Blood atonement has played a role in books about the 1977 execution of Gary Gilmore, in Jon Krakauer's look at Mormonism and violence, in discussions of the 1857 Mountain Meadows Massacre, even in this year's finale of HBO's "Big Love."

Just two years ago, defense attorneys for accused murderer Floyd Maestas, who is not LDS, asked prospective jurors if they were familiar with blood atonement and, if so, what it meant to them. The issue never came up at trial, and Maestas was convicted and sentenced to die by lethal injection.

If the LDS Church doesn't preach blood atonement and the firing squad is virtually finished, why, then, does the notion linger in public and private conversations across the state and on the screen?

The answer may lie in history, symbolism and salvation.

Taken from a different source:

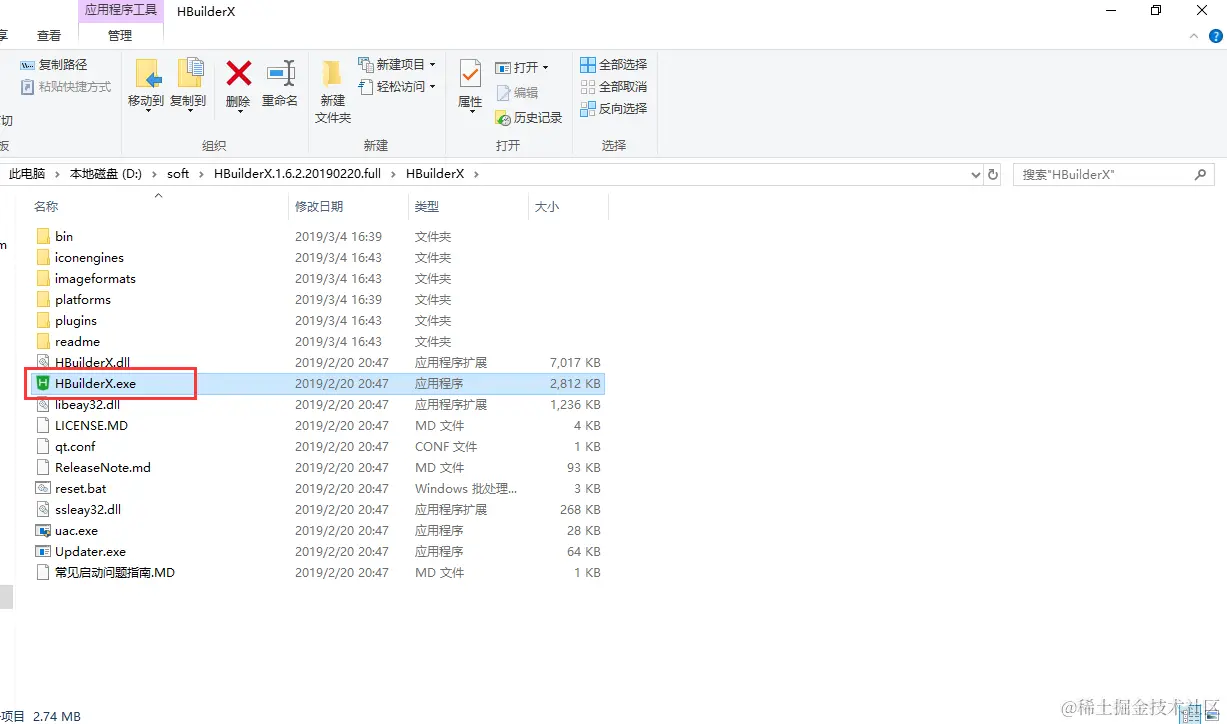
Task: Deselect all with the 全部取消 icon
Action: (x=613, y=86)
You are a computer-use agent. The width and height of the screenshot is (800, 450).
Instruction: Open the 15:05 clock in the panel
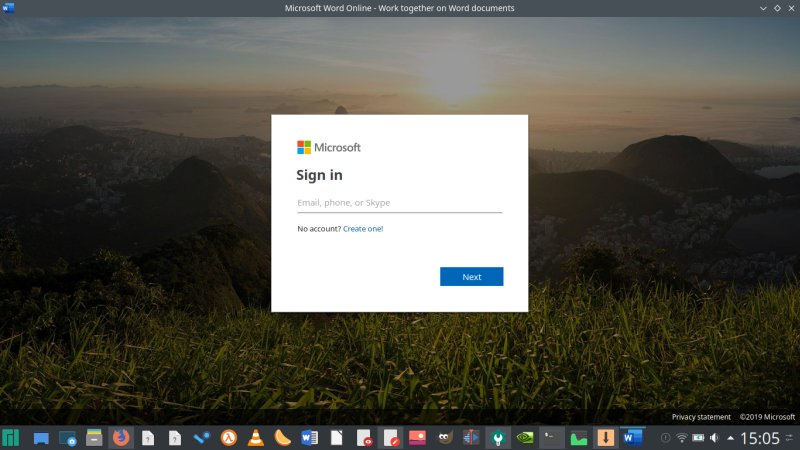click(x=760, y=438)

As a young Mormon in Salt Lake City, legal scholar Martin R. Gardner heard adults attribute their support of capital punishment to this idea of blood atonement. As an LDS missionary in England in the late 1960s, he had a pamphlet, penned by the future Mormon prophet Joseph Fielding Smith, that described and defended the teaching.

"It was always around in the popular consciousness," Gardner says in a phone interview from the University of Nebraska Law School, where he teaches criminal law.

In a 1979 article in Dialogue: A Journal of Mormon Thought, Gardner traced the teaching to Brigham Young, who believed even Christ's atoning sacrifice for humanity could not cover some sins, including murder, apostasy and egregious sexual misbehavior.

"There are transgressors," Young said in an 1856 sermon, "who, if they knew themselves, and the only condition upon which they can obtain forgiveness, would beg of their brethren to shed their blood, that the smoke thereof might ascend to God as an offering to appease the wrath that is kindled against them."

Those sentiments were replayed often by the Mormon prophet and his two counselors in the governing First Presidency, Jedediah M. Grant and Heber C. Kimball, during the 1850s, "a period of intense Mormon revivalism bordering on fanaticism," Gardner wrote in Dialogue.

The three also were key players in creating Utah's first capital-punishment law in 1851, which offered killers the choice of being shot, hanged or beheaded (another blood-shedding option).

Perhaps the most famous execution was that of LDS Bishop John D. Lee, shot by firing squad in 1877 for his involvement in the 1857 slaughter of 120 men, women and children known as the Mountain Meadows Massacre. Lee, who clearly believed in blood atonement, according to historian Ronald W. Walker, sat on his coffin and said to the sharp shooters, "Center my heart, boys. Don't mangle my body."

In 1888, the Utah Territorial Legislature eliminated beheading but adopted similar language that remained state law until 1980, when lethal injection replaced hanging.

The firing squad remained.

(Distributed by Scripps Howard News Service, www.scrippsnews.com.)